Cseke Attila: Hospital mergers postponed for end of April

The Health Minister claims that the main package of services will be brought about with the help of World Bank experts.

Health Minister Cseke Attila stated yesterday that hospitals will become nursing homes starting on April 1, in line with the timetable, but hospital mergers will be carried out only after this takes place. “The framework-agreement has been postponed in order for hospitals to be re-classified, and that won’t happen earlier than the end of April,” Attila stated for Mediafax. According to the Minister, the personnel from the hospitals that will become nursing homes for the elderly will be redistributed in three stages, starting on April 4, with the redistribution being based on personal options. On the other hand, Cseke Attila claims that the main package of services that is included in the strategy to rationalize the Health system will be brought about with the help of World Bank experts. In this context, he pointed out that the state has to decide the level up to which it can cover expenditures and the various services left out should be paid through private insurances. “The Health Ministry (MS) budget and the National Health Insurance House (CNAS) budget do not cover certain segments the whole year. There are talks according to which 5 per cent of the national health insurances fund should be directed towards the private system,” the Minister explained. In his turn, Lucian Duta, President of the CNAS, pointed out that coming up with the main package of services that would be included in the national health strategy is the only sustainable solution for the health system.

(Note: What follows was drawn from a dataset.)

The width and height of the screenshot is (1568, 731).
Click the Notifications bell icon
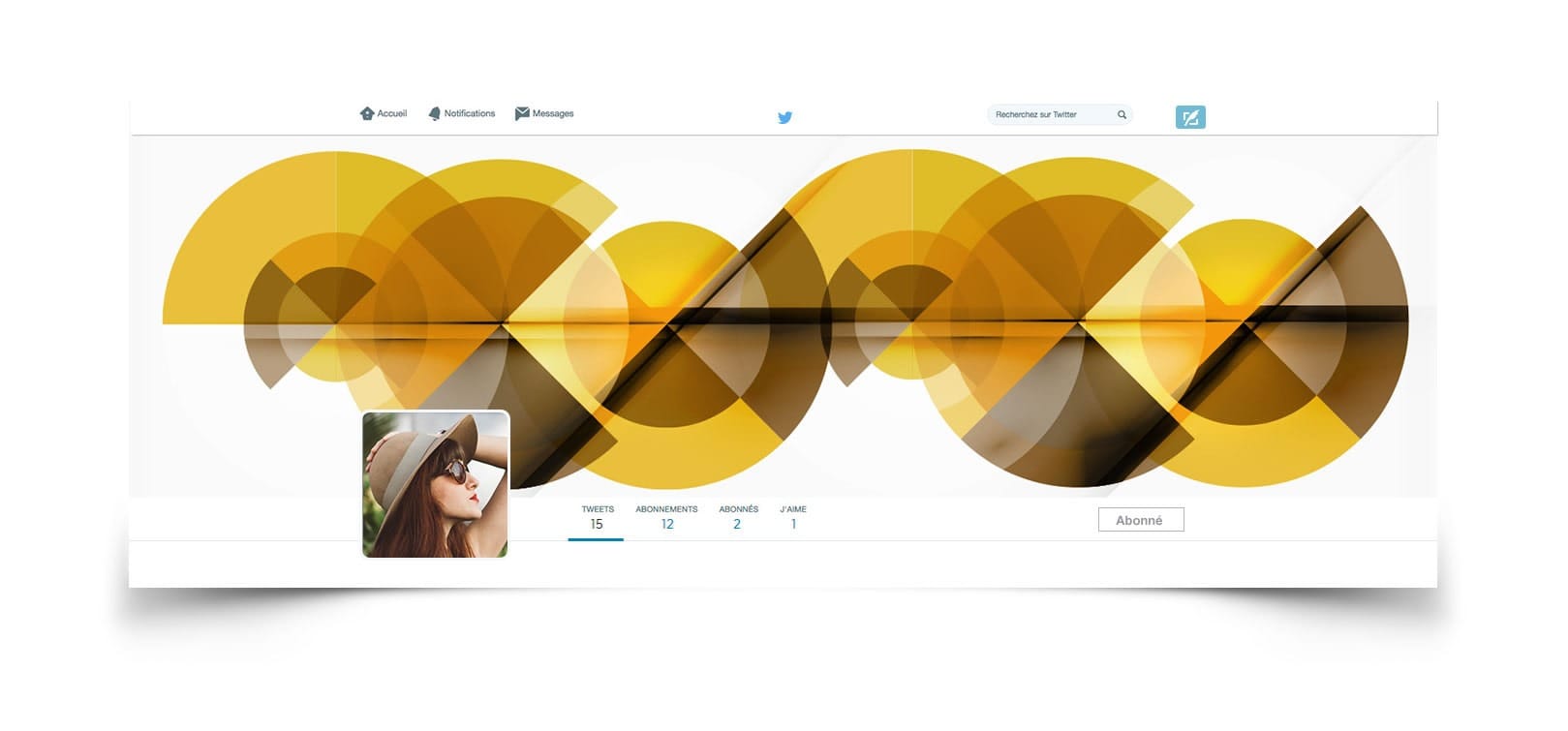pyautogui.click(x=435, y=114)
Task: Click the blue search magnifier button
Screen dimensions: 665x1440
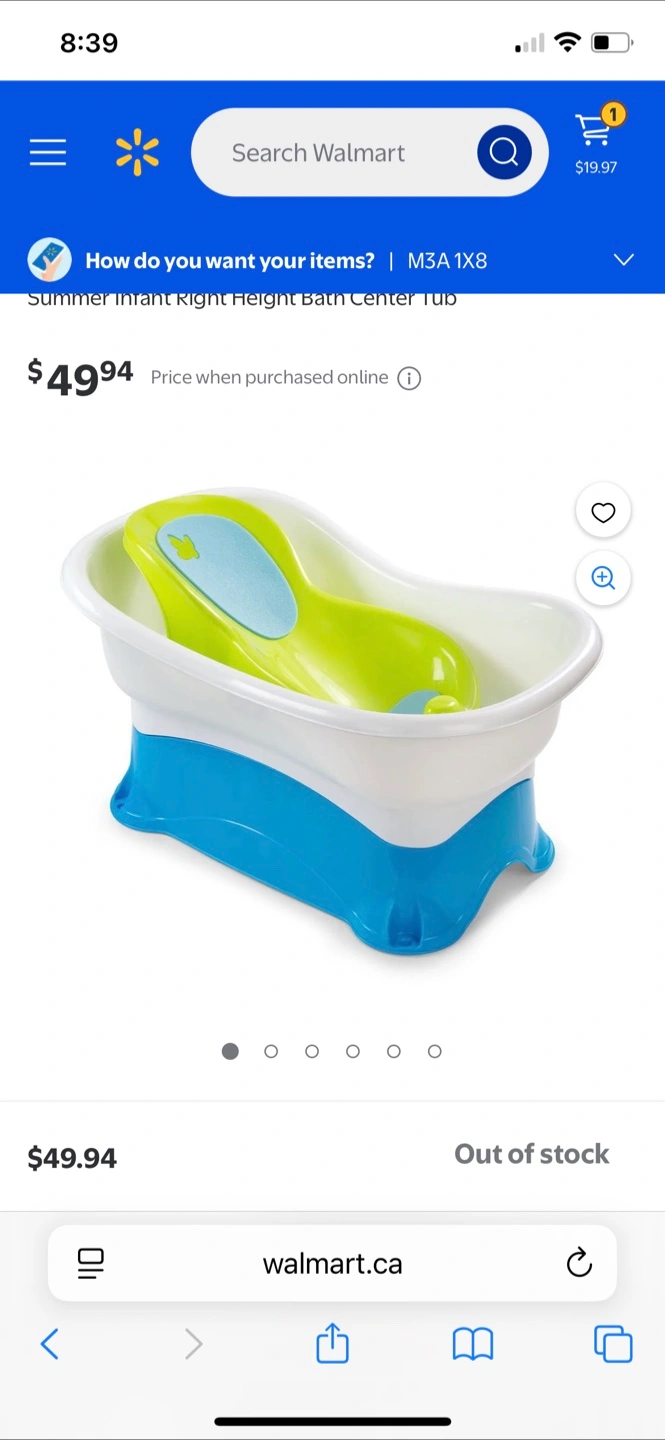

In other developments, Attila claims that MS could consider buying iodine for the Ministry’s strategic reserve this week, pointing out however that this has nothing to do with the situation in Japan. Asked whether he knows that the radioactive cloud has reached Europe, he said that specialists have not confirmed this.


Romania registered worrying levels of cancer, tuberculosis, child mortality and maternal mortality cases, despite the improvements registered in recent years, the document titled “Inequities within Romania’s health system” shows. The document was presented yesterday during the General Meeting of the College of Romanian Doctors and was quoted by ‘Evenimentul Zilei.’ Thus, Romania has the highest incidence rate of child mortality (11 per 1,000 live births) and maternal mortality (13.52 per 100,000 births) in the EU. At the same time, it has the highest rate of deaths caused by cancer (128), mainly deaths caused by breast cancer and cervix cancer. The latter’s rate of mortality is in fact the largest in the WHO Europe region, being four times higher than the EU average (3.32). Although the rate of mortality caused by acute respiratory diseases – pneumonia and flu at ages below 5 – has dropped by half in 2000-2008 (from 143.53 to 76.22), it remains 15 times higher than the EU average (5.18 in 2008). At the same time, the incidence rate of tuberculosis in Romania is the highest in WHO Europe, with 101.02 new cases per 100,000 people in 2008. The incidence rate of syphilis stands at 18.67 per 100,000 people, a value that is five times higher than the EU average.